As shown in Figure 19, a lower value of electric field intensity appeared under the center of the HV power line. From that position, the electric field intensity started to increase to the peak value nearly under the lateral conductors, beyond that, the electric field decreases rapidly with the lateral distance from the HV power line center. However, as illustrated in Figure 20, the magnetic induction reached the peak value under the middle phase conductor, from where it began to decline gradually with the growing lateral distance from the HV power line center.

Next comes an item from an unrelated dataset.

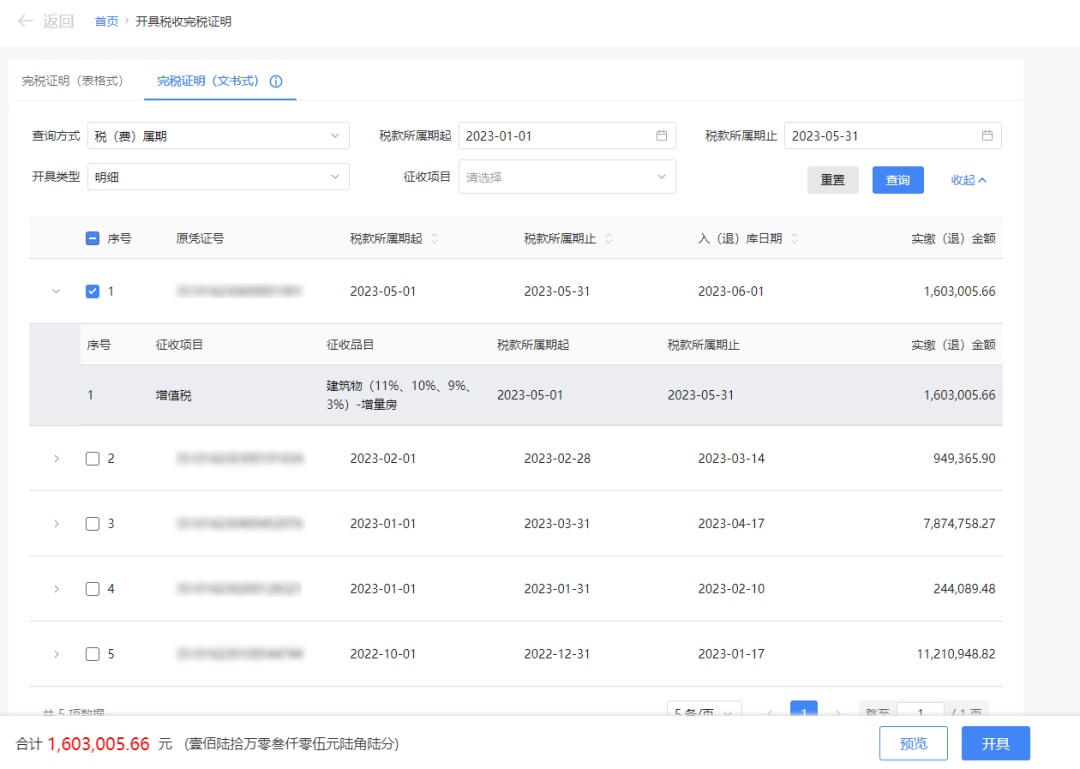
Task: Open the 征收项目 dropdown
Action: click(566, 177)
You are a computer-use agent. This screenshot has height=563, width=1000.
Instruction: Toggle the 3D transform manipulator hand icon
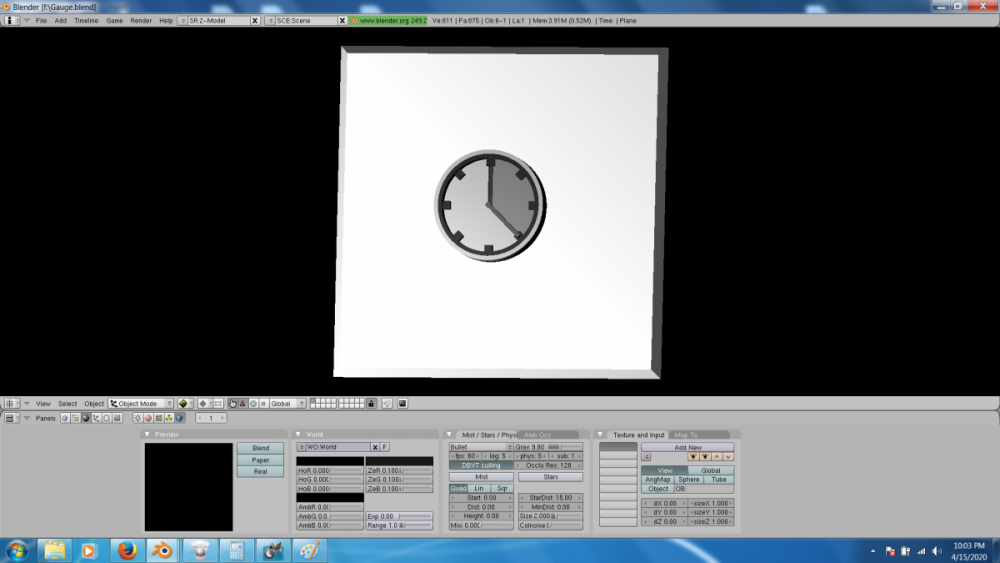232,403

Figures 21 and 22 compare the results obtained by the adopted hybrid approaches with those simulated by COMSOL Multiphysics 4.3b. As noted, the various results are in reasonably good agreement, which demonstrates the accuracy and the performance of the proposed approachs.
Finally, in order to confirm the validity of the proposed hybrid methods, the simulation results were compared with the measurements data taken during an experimental work available in the literature [12] for the same geometry of the power line configuration.

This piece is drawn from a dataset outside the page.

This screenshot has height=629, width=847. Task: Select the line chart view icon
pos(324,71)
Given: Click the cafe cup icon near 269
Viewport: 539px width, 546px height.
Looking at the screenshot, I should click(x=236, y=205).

Figure 21. Electric field intensities obtained by the (CSM+KH) method and COMSOL Multiphysics 4.3b
Figure 22. Magnetic induction intensities obtained by the (CST+KH) method and COMSOL Multiphysics 4.3b
Figure 23. Comparison between measured and calculated lateral profiles of electric field intensity
Figure 24. Comparison between measured and calculated lateral profiles of magnetic induction intensity
Figures 23 and 24 show both the measured and computed results. As it can be seen, a satisfactory agreement between the computational results and measurements is obtained. The maximum error value is not significant; it does not exceed the value of 5%. it can be also clearly observed from this comparison that the measured values of the electric and magnetic fields are relatively lower than the calculated values mainly because of the objects encountered which act as screens and the ground conditions which are often very far from the ideal conditions taken in the simulation since the ground is not flat and there is vegetation and the conductors of the line are not horizontal of infinite length and are not parallel to the ground.

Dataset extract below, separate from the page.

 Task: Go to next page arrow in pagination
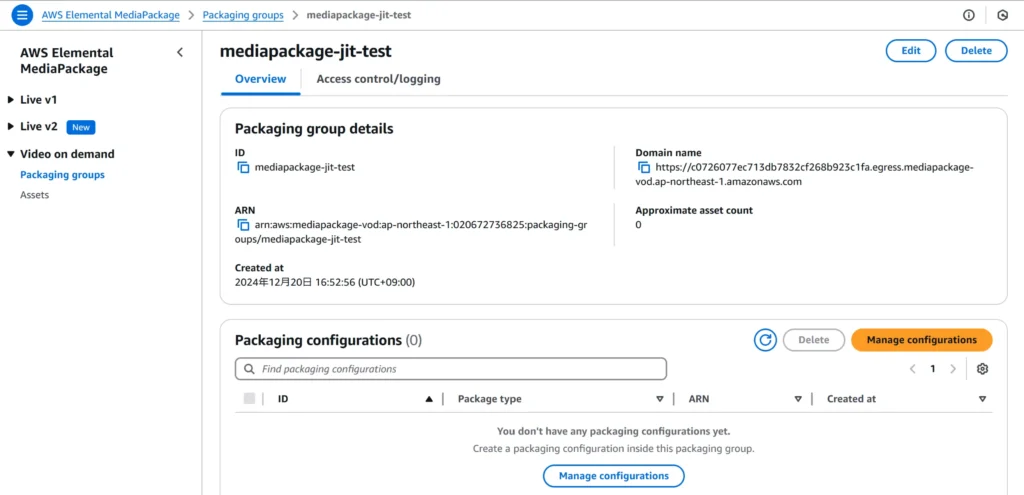953,369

This article presents a rigorous modeling coupling a new methodology of simulation with optimization algorithms for evaluating the electric field and magnetic induction under a 400 kV overhead power line. The objective of optimization algorithms consists of determining the position and number of fictitious charges and filament current loops which are necessary for a very precise calculation. From the results, the KH algorithm has proven to have excellent performance compared with GOA Optimization algorithm. The results show that the electric field intensity is most intense nearly under the side phase conductors, and less intense under the middle phase conductor. The intensity of the electric field decreases quickly with the lateral distance from the HV power line center. Regarding the magnetic induction distribution, the peak value is marked below the middle phase conductor, and then decreases with increase in lateral distance from the HV power line center. It was also found that both the electric field and magnetic induction depend on many factors. The maximum obtained values of electric field and the magnetic induction at 1 m above the ground are well less than the acceptable limits set by the international ICNIRP standard. The results obtained by the adopted methods were compared with those gained from the COMSOL Multiphysics 4.3b for the same HV power line configuration; a very better similarity of performance is observed. In addition, these results were also verified using the measured values available in the literature, a good agreement is observed. As a result, this comparison is completely satisfactory and may well confirm the validation of the adopted hybrid approaches.